Friday, January 28, 2022

28-01-2022 (SANTO TOMÁS (THE DUMB OX), PLURALISMO DE LAS CAUSAS CON HIELO)

 "St. Thomas Aquinas closely resembles the great Professor Huxley, the Agnostic who invented the word Agnosticism. He is like him in his way of starting the argument, and he is unlike everybody else, before and after, until the Huxleyan age. He adopts almost literally the Huxleyan definition of the Agnostic method; "To follow reason as far as it will go"; the only question is--where does it go? He lays down the almost startlingly modern or materialist statement; "Every thing that is in the intellect has been in the senses". This is where he began, as much as any modern man of science, nay, as much as any modern materialist who can now hardly be called a man of science; at the very opposite end of enquiry from that of the mere mystic. The Platonists, or at least the Neo-Platonists, all tended to the view that the mind was lit entirely from within; St.
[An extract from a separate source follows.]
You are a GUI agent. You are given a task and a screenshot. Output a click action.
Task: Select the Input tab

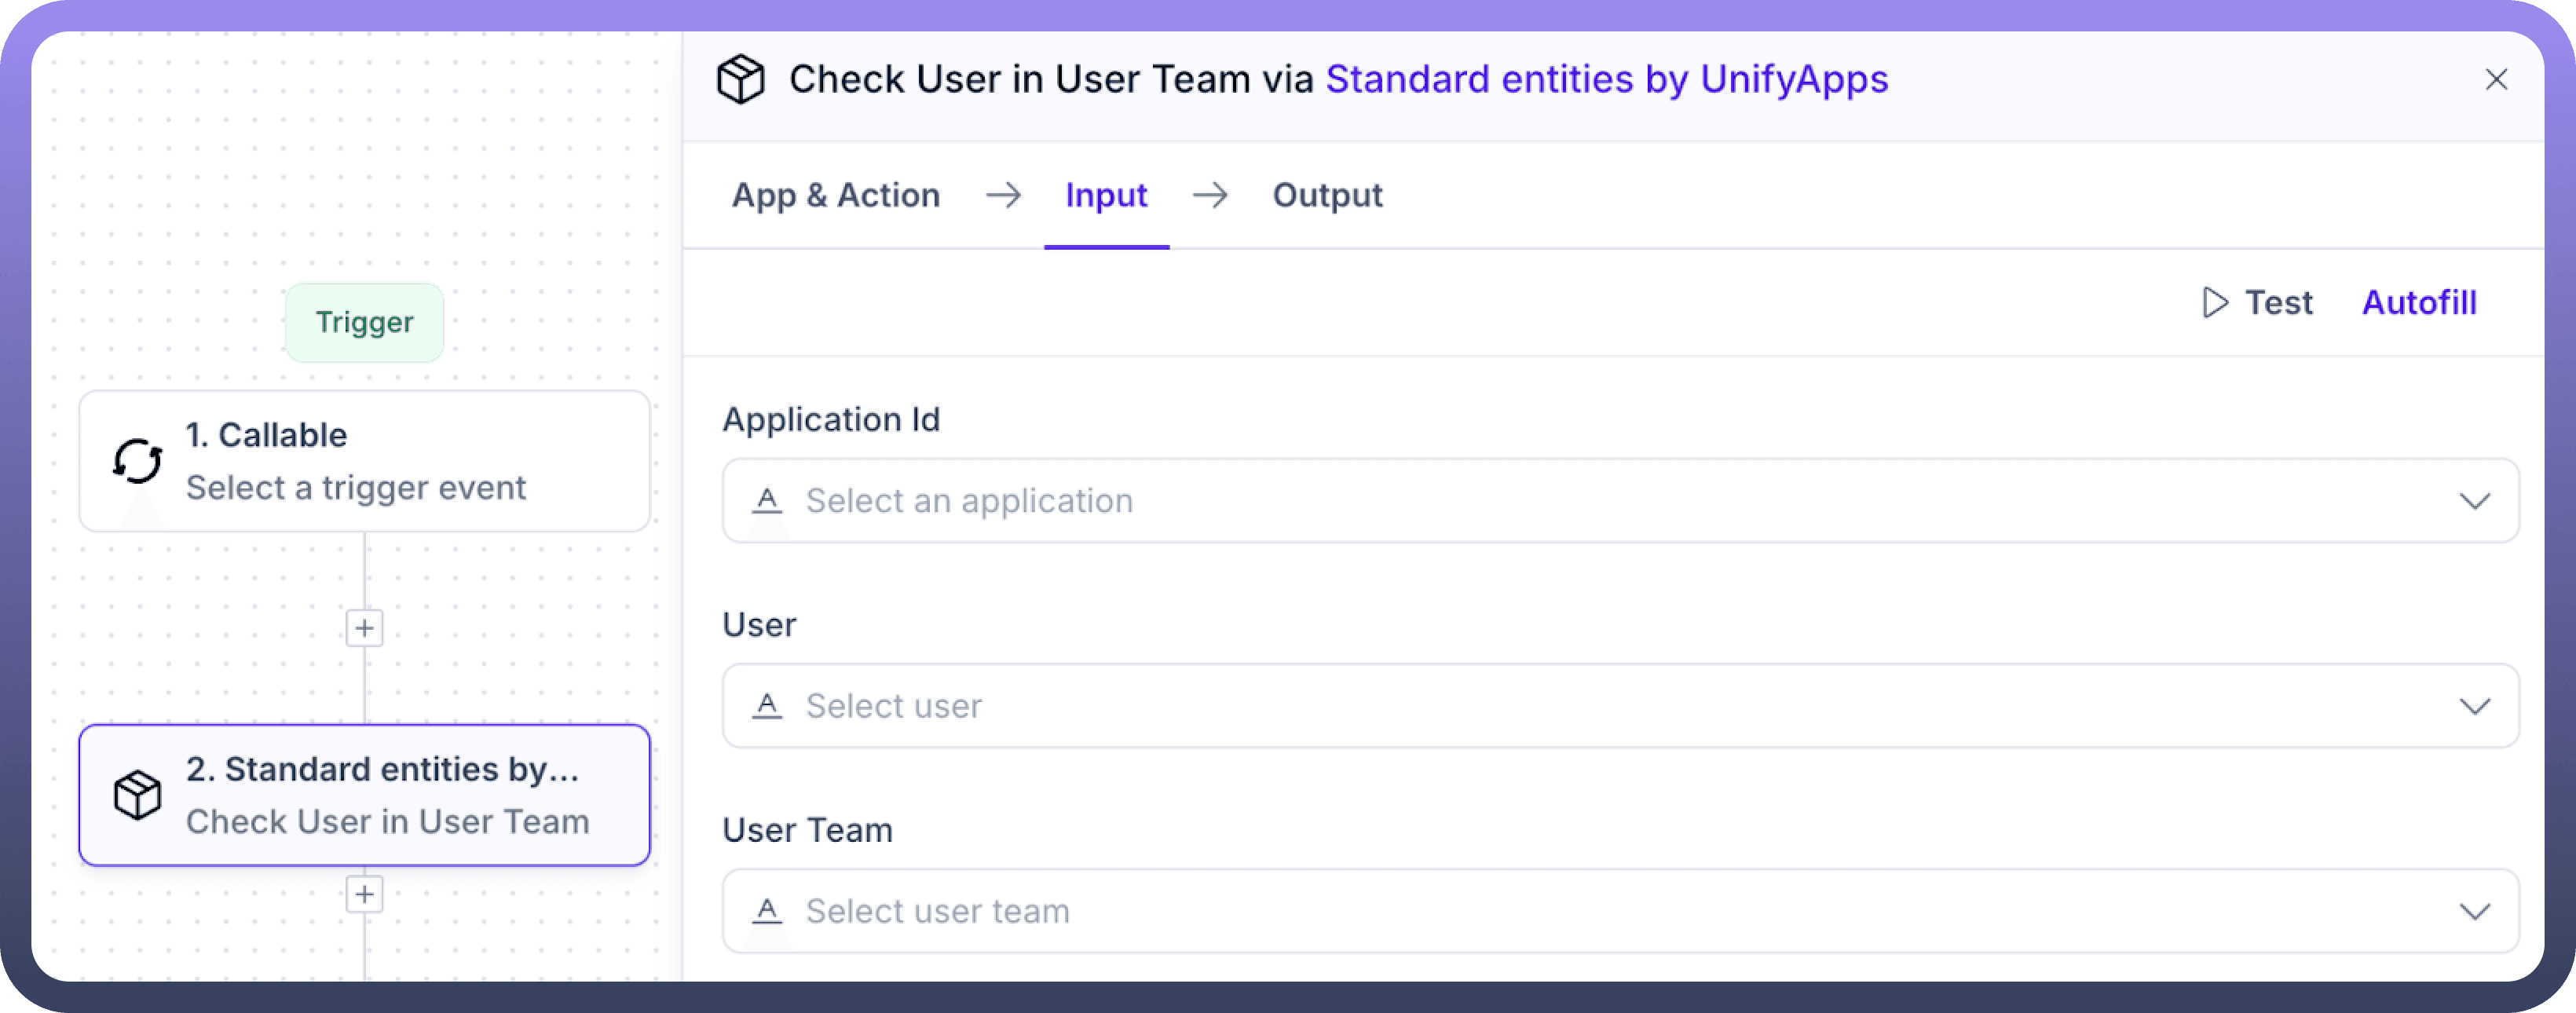pos(1106,195)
Thomas insisted that it was lit by five windows, that we call the windows of the senses.But he wanted the 135 light from without to shine on what was within. He wanted to study the nature of Man, and not merely of such moss and mushrooms as he might see through the window, and which he valued as the first enlightening experience of man.

(...)

 Most Monist moralists simply said that Man has no choice; but he must think and act heroically as if he had. Huxley made morality, and even Victorian morality, in the exact sense, supernatural. He said it had arbitrary rights above nature; a sort of theology without theism.

(...)

 And for him the point is always that Man is not a balloon going up into the sky nor a mole burrowing merely in the earth; but rather a thing like a tree, whose roots are fed from the earth, while its highest branches seem to rise almost to the stars.

(...)

 But in a general sense there has entered that primeval world of pure actuality, the division and dilemma that brings the ultimate sort of war into the world; the everlasting duel between Yes and No. This is the dilemma that many sceptics have darkened the universe and dissolved the mind solely in order to escape. They are those who maintain that there is something that is both Yes and No. I do not know whether they pronounce it Yo.

(...)

 Ice is melted into cold water and cold water is heated into hot water; it cannot be all three at once. But this does not make water unreal or even relative; it only means that its being is limited to being one thing at a time.

(...)

 But Aquinas says he sees no particular reason, in reason, why this world should not be a world without end; or even without beginning.

(...)

 To sum up; the reality of things, the mutability of things, the diversity of things, and all other such things that can be attributed to things, is followed carefully by the medieval philosopher, without losing touch with the original point of the reality (...) He is a realist in a rather curious sense of his own, which is a third thing, distinct from the almost contrary medieval and modern meanings of the word. Even the doubts and difficulties about reality have driven him to believe in more reality rather than less. The deceitfulness of things which has had so sad an effect on so many sages, has almost a contrary effect on this sage. If things deceive us, it is by being more real than they seem."